Now I fully agree with this sentiment. However, don’t think that I have been this deadbeat who has been mooching off of family members all of my life. Up until July 2009 I was gainfully employed (except for a month or two between jobs). I paid them rent. The problem was that I had created a situation where I needed to move in with them until I got back on my feet. Unfortunately, that ended up taking a lot longer than either one of us was expecting which, I suppose, contributed to the degradation of the relationship between us.
This is not a finger pointing post or a rant against my family. Looking at this situation from a more objective point of view, I realize that it was an experience I had to have in order to learn this lesson I’m about to share with you.
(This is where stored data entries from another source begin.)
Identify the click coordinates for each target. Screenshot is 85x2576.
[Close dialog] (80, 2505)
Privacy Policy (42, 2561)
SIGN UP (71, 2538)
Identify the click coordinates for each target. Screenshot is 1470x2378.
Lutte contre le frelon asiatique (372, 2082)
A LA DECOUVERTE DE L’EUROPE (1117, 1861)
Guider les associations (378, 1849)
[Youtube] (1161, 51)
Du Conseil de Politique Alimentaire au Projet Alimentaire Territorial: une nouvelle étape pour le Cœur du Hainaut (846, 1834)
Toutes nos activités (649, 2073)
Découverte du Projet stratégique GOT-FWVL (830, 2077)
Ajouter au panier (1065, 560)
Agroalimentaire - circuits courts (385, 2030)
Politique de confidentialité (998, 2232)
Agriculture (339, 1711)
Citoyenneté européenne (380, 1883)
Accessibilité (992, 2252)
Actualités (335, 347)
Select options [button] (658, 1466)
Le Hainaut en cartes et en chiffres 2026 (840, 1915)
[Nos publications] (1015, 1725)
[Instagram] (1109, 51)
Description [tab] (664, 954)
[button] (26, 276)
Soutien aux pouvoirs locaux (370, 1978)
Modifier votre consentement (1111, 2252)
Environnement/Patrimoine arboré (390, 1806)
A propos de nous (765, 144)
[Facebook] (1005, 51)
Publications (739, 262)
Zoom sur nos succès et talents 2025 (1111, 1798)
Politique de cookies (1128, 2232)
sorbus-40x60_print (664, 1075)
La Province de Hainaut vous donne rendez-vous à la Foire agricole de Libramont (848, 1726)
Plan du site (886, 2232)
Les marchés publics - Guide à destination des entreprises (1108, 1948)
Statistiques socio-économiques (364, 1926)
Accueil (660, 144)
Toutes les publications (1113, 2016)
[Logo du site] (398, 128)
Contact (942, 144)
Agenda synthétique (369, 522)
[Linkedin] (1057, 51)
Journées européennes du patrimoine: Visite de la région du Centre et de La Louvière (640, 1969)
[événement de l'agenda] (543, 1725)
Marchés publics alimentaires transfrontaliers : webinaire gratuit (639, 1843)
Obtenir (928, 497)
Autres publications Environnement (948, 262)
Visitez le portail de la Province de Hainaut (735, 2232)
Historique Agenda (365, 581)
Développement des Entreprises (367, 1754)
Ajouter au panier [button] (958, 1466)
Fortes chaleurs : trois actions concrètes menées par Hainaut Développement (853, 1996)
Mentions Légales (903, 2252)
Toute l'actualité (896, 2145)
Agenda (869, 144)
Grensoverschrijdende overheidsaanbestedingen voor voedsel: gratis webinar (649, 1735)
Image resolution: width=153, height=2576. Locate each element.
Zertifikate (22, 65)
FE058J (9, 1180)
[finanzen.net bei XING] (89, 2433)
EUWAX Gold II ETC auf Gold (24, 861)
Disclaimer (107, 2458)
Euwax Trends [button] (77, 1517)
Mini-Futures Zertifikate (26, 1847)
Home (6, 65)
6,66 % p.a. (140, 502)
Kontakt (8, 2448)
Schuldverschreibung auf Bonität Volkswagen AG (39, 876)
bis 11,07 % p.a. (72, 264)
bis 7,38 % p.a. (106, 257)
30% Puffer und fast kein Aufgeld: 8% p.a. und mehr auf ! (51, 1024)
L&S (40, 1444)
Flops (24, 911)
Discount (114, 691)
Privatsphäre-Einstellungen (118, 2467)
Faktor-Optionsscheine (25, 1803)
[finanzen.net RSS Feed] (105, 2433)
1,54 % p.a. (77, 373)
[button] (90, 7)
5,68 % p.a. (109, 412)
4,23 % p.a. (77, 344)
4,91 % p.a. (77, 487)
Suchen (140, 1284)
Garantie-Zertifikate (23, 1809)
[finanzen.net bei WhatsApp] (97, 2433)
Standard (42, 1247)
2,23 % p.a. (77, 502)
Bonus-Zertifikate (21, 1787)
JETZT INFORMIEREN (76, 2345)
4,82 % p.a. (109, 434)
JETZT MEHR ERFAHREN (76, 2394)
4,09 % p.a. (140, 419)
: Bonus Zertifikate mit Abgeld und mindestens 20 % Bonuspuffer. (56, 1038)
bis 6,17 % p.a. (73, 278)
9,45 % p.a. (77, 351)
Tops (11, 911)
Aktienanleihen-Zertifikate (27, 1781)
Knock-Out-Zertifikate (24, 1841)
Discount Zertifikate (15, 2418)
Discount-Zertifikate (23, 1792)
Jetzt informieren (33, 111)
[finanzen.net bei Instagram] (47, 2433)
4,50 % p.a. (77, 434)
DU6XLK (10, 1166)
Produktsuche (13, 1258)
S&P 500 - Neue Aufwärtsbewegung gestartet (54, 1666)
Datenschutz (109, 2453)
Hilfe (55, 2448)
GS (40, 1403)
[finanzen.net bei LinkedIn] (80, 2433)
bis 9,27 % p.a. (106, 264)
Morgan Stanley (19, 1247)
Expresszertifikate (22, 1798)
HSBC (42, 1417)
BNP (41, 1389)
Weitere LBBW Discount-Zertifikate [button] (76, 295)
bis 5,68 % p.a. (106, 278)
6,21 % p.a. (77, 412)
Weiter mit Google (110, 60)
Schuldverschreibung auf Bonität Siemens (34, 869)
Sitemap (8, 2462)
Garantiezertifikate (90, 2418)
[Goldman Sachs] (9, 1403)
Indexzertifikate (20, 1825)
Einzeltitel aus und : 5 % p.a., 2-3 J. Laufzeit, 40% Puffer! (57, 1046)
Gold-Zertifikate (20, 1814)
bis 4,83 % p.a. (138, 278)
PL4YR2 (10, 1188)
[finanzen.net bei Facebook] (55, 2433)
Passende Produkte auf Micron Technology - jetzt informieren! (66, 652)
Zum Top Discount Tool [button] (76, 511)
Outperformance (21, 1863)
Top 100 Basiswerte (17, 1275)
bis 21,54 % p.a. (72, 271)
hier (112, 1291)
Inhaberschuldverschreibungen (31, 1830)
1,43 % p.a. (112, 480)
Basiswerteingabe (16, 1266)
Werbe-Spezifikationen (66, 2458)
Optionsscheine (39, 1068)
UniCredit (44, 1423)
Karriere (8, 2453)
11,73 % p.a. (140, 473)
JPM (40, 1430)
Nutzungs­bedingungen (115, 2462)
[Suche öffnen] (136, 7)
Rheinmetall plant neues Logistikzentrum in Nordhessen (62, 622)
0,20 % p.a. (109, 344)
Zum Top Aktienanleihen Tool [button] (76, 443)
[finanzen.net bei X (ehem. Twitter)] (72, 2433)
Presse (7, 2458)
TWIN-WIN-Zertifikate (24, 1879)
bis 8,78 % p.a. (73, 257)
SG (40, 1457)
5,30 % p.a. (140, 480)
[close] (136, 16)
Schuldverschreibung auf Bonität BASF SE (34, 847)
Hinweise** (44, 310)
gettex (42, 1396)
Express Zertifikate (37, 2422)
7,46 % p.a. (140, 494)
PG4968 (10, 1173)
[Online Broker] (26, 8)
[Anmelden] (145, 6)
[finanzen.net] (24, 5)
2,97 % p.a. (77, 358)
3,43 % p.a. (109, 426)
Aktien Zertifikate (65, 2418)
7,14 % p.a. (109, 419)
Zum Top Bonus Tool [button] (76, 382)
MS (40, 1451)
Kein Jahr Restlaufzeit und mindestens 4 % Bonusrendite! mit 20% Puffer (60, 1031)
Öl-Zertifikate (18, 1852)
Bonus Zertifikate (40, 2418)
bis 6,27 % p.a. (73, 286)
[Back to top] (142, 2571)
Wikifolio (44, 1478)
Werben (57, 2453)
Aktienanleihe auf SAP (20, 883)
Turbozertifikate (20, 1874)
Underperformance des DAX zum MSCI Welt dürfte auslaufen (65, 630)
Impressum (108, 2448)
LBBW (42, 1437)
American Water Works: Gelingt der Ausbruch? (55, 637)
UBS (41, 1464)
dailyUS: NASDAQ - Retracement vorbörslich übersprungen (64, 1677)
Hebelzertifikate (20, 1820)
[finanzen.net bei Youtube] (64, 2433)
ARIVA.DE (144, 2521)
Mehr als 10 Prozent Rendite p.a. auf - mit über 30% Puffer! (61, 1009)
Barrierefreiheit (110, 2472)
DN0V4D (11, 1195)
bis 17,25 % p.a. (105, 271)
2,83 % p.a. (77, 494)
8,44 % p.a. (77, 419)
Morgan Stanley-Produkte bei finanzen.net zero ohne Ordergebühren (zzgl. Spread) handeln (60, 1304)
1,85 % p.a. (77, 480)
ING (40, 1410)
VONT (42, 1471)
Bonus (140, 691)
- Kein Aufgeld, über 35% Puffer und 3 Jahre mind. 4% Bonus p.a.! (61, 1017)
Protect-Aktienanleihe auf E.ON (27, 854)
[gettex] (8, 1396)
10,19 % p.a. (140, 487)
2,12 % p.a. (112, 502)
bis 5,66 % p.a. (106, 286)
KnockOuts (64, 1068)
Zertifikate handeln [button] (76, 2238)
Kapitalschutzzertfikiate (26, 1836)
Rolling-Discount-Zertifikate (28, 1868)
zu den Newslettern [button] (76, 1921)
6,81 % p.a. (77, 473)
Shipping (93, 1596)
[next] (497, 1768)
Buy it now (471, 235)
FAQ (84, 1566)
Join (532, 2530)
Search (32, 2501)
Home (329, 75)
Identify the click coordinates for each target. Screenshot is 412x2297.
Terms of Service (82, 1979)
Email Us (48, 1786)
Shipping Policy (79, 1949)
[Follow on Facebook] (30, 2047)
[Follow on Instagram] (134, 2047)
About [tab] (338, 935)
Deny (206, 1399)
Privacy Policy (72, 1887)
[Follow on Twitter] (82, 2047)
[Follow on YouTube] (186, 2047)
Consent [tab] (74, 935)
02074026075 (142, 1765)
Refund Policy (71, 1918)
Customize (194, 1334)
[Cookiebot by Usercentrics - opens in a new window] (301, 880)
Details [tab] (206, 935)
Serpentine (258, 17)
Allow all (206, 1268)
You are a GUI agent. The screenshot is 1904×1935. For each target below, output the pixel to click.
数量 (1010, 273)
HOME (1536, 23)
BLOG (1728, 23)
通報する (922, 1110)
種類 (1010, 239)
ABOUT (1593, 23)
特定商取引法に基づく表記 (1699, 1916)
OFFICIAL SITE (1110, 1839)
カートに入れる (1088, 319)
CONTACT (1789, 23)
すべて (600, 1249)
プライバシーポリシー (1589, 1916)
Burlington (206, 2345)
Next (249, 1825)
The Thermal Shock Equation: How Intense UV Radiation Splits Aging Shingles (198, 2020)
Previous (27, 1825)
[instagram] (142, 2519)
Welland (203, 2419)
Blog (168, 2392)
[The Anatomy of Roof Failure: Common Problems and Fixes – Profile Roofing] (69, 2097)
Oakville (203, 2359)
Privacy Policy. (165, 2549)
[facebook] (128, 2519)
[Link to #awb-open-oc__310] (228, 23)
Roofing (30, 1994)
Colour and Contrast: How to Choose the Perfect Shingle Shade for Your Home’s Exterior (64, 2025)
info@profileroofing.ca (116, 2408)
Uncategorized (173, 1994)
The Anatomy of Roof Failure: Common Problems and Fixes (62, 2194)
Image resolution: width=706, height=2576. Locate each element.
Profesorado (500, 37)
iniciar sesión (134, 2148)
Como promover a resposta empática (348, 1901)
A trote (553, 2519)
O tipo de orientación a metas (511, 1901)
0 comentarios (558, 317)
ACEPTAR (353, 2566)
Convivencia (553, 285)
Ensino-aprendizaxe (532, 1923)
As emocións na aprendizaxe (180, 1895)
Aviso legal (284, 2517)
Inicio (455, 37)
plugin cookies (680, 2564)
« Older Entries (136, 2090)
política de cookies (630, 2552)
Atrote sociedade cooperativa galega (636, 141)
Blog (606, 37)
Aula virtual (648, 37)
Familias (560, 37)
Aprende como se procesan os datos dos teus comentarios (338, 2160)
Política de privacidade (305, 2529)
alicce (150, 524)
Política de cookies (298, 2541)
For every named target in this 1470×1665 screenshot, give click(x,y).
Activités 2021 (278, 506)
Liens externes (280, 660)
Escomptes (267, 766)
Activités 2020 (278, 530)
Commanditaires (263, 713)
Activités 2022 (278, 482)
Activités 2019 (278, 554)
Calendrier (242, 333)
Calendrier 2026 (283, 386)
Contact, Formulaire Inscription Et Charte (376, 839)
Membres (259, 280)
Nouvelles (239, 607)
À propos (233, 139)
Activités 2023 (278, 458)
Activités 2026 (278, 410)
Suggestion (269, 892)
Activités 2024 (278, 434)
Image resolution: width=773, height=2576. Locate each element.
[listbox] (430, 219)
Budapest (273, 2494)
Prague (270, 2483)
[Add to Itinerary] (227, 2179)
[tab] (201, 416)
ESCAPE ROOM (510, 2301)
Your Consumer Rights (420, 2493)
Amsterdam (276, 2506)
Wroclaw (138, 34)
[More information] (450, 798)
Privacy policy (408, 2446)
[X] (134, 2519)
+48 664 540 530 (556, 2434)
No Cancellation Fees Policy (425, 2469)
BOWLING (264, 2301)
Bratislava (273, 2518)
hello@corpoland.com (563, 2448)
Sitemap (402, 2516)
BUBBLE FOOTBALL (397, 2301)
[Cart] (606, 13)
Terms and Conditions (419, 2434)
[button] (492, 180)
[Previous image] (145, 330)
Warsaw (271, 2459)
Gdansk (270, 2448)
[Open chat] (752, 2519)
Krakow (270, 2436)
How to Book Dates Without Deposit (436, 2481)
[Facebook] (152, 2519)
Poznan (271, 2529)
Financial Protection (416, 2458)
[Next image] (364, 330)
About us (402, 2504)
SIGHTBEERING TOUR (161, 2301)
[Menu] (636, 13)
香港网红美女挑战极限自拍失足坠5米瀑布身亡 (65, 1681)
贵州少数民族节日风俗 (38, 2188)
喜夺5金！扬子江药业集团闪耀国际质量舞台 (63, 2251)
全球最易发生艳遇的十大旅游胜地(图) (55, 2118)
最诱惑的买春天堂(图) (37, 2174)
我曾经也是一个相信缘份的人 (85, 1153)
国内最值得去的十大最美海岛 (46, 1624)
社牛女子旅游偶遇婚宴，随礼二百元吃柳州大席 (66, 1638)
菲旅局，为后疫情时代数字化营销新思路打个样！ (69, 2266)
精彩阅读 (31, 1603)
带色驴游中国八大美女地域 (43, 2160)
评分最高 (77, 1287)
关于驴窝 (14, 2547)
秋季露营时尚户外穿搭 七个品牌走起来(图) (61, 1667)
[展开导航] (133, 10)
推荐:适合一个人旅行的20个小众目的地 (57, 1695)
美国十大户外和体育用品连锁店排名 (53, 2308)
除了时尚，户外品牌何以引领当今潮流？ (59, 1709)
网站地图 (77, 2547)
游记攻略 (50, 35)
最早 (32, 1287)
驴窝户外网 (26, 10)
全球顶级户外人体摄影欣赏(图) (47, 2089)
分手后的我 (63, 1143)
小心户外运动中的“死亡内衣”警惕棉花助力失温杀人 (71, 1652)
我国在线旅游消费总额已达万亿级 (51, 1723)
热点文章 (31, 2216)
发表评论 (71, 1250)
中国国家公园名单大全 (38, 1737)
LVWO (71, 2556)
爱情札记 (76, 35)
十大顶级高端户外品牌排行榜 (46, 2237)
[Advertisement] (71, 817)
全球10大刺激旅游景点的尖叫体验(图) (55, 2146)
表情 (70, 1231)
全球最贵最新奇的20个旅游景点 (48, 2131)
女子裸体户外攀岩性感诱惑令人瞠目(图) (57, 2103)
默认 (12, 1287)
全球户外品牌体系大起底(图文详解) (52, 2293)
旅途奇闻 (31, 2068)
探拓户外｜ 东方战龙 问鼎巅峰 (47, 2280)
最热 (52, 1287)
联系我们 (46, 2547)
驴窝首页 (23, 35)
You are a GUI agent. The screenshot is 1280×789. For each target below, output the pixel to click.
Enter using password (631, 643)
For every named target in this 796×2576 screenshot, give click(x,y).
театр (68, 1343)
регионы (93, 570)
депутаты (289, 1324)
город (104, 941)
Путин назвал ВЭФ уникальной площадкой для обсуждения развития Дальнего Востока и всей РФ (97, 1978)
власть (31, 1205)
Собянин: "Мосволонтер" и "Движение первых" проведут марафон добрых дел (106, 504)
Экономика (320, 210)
Like I said before, I agreed with them that I need to be independent. The problem is that they have this idea in their head about how I should live my life and they are upset because I will not conform to their ideals. My goal has always been to have a home based business. They think that I should go out, get a job and work my business on the side until it becomes profitable enough for me to quit my day job. That’s a good plan. That plan has worked for a lot of self-made millionaires. I tried following that plan for a number of years.
It didn’t work for me.
The only thing a job did for me was distract me from my greater purpose. Sure it paid the bills but it made me lazy and stunted my growth. I knew that the only way I would have the home business I wanted was if I quit my job and focused all of my attention on building it. However, because I was trying to live up to the expectations of my family, I continued working their plan but only experienced failure. It wasn’t until July 2009 that I began making any real progress.
In June 2009 I quit my job to move to Florida. Unfortunately (or rather fortunately in my view) I was unable to get a job. I think I have submitted over 200 applications and have gotten only 4-5 interviews for my efforts. Faced with a need for income, I turned my attention to building my business and for the first time experienced real success and progress towards my goals.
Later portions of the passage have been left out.